Versprochen? Gebrochen! Senat blockiert Bau eines Atelierhaus in der Osdorfer 17/18

Letzten Freitag war ich in der Osdorfer Str 17/18 in Steglitz-Zehlendorf. Dort sollten eigentlich 25 Ateliers entstehen, das Land Berlin hatte das Grundstück 2019 ausgeschrieben und die Genossenschaft Eine für Alle eG hatte mit ihrem Konzept eines Atelierhauses gewonnen. Aus heiterem Himmel hat die neue Koalition dann beschlossen, das Projekt doch nicht umzusetzen – ohne echte Begründung und ohne eine Alternativplanung.

Fest steht: Das Land Berlin hat einen erheblichen Bedarf an Atelierräumen, aktuell fehlen insgesamt fast 2600 Ateliers in ganz Berlin und die Osdorfer 17/18 wäre der perfekte Ort, um dauerhaft bezahlbare Räume für Künstler*innen zu schaffen.

Außerdem kann es nicht sein, dass Schwarz-Rot ein über 4-jähriges Verfahren im letzten Moment kippt und einer Genossenschaft sehr hohe Kosten und viel Ärger macht. Wir finden, dass man so mit gemeinwohlorientierten Akteuren nicht umgehen kann. Das schafft sicher kein Vertrauen in „die Politik“.

Gemeinsam mit Vertreter*innen der Eine für Alle eG und Künstler*innen sowie meiner Kollegin aus dem AGH Daniela Billig und zwei grünen Mitgliedern der BVV SteZe haben wir uns am Freitag beraten, ob und wie man Schwarz-Rot doch noch dazu bewegen kann, das Atelierhaus umzusetzen. Nicht nur die Künstler*innen, auch die Nachbarschaft würde sich sehr freuen.

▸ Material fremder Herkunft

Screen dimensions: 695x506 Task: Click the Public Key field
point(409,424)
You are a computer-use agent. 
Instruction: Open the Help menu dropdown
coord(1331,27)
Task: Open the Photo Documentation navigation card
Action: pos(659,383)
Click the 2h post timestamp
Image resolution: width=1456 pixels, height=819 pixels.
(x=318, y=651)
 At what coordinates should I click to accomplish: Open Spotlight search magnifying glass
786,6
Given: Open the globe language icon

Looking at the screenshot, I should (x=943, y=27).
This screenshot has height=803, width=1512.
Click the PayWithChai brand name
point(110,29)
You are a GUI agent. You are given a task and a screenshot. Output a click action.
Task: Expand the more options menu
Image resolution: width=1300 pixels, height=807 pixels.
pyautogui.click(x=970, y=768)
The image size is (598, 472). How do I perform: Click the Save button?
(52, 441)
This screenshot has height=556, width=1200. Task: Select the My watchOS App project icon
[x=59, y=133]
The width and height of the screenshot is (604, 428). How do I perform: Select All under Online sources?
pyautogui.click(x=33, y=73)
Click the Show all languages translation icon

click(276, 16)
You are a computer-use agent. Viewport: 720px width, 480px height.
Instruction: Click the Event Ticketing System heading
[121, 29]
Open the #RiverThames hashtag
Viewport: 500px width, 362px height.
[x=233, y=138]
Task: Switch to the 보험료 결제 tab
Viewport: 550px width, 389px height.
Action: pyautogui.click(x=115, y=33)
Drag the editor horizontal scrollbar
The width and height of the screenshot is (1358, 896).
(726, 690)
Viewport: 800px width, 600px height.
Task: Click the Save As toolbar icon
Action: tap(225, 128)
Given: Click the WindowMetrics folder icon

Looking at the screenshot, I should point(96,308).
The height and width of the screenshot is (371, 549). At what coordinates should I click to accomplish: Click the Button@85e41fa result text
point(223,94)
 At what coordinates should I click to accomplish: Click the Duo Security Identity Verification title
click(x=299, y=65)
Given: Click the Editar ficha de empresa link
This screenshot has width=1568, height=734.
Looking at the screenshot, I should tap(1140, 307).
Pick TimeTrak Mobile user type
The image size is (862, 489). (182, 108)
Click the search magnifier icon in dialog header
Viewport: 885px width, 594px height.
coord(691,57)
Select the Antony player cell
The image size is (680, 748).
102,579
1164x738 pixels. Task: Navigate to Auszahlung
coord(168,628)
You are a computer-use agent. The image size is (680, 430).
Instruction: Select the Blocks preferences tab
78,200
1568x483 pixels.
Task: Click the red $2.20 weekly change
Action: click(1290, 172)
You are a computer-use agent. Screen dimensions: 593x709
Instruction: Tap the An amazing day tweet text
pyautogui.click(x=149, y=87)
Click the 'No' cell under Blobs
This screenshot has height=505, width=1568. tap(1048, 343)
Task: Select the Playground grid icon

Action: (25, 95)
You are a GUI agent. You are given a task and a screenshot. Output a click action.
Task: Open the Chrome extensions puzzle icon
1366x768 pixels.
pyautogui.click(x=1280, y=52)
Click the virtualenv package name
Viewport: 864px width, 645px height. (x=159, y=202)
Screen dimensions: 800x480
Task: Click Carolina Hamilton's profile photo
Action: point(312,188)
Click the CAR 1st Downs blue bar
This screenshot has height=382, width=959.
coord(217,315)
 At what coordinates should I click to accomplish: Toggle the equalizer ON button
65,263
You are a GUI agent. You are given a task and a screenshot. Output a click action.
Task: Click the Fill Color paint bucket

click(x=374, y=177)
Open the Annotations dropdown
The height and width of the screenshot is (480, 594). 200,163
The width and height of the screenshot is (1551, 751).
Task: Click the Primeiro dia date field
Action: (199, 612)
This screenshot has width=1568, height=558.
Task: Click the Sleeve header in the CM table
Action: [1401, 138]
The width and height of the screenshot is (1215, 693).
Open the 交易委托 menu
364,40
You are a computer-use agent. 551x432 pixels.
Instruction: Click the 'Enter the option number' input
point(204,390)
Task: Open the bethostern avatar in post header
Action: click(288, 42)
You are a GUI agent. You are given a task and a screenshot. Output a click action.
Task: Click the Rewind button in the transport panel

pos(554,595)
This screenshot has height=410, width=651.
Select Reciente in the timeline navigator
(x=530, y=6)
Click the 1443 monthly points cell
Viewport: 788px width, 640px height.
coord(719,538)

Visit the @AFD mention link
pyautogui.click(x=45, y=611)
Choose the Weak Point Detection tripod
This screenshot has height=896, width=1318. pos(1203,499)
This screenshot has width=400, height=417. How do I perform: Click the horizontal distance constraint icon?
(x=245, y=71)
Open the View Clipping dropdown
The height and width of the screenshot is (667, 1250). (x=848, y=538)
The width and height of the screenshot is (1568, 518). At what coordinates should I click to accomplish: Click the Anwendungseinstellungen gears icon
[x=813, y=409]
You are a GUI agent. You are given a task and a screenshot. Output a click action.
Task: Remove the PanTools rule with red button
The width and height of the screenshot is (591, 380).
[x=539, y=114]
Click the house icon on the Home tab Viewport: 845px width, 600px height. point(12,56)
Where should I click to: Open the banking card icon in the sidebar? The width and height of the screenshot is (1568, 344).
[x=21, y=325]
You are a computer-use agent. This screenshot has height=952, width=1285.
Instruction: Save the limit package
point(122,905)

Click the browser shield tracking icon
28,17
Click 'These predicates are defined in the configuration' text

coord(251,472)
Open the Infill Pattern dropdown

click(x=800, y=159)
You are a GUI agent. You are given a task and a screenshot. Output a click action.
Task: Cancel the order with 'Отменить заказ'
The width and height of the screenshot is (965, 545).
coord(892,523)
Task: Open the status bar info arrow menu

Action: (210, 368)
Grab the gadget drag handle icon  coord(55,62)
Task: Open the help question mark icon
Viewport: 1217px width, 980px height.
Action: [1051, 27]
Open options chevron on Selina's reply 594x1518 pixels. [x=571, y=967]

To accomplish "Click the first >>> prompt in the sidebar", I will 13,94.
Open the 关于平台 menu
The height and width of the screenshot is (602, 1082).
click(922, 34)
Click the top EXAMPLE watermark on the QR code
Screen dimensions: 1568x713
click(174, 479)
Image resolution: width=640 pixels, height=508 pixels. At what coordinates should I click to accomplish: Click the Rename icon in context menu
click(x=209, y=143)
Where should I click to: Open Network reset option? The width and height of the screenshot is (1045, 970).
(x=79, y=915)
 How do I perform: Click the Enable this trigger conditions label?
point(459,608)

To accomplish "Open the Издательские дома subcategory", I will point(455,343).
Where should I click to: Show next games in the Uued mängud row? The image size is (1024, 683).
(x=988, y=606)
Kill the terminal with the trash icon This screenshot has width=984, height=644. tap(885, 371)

Tuntenhaus gerettet – Vorkaufsrecht durch Pankow erfolgreich gezogen – Gratulation und Danke an alle Beteiligten

Wir sind erleichtert und freuen uns sehr für die Tunten. Denn das Tuntenhaus ist dank einer Stiftung nun gerettet, das Vorkaufsrecht konnte durch den Bezirk erfolgreich vorbereitet und nun auch gezogen werden. Nach drei Monaten des Bangens und Kämpfens hat auch die Senatsverwaltung für Stadtentwicklung und Wohnen grünes Licht gegeben. Damit kann ein Stück alternatives Berlin und eine langjährige Institution der queeren Szene gesichert werden. Ich gratuliere vor allem den aktiven Bewohner*innen, die mit buntem Protest, unerschütterlichem Glamour und Glitzer sowie hartnäckigem Engagement beharrlich für den Erhalt ihres Hauses gekämpft haben. Unzählige Demonstrationen (in Berlin und Bayern), kreative Öffentlichkeitsarbeit sowie eindringliche Appelle an die Landes- und Bezirkspolitik haben mit dazu geführt, dass sogar Schwarz-Rot hier das Vorkaufsrecht für das Haus in der Kastanienallee 86 befürwortet hat.   
Dieser Erfolg hat viele Mütter und Väter: Der Bezirk und die beiden Senatsverwaltungen haben erfolgreich an einem Strang gezogen und gezeigt: Da wo ein politischer Wille ist, ist auch ein Weg, um Häuser zu retten. Aber auch die Genossenschaft Selbstbau eG und die Stiftung Edith Maryon haben von Anfang an das Haus mutig unterstützt und somit den Erfolg des Vorkaufsrechts erst ermöglicht.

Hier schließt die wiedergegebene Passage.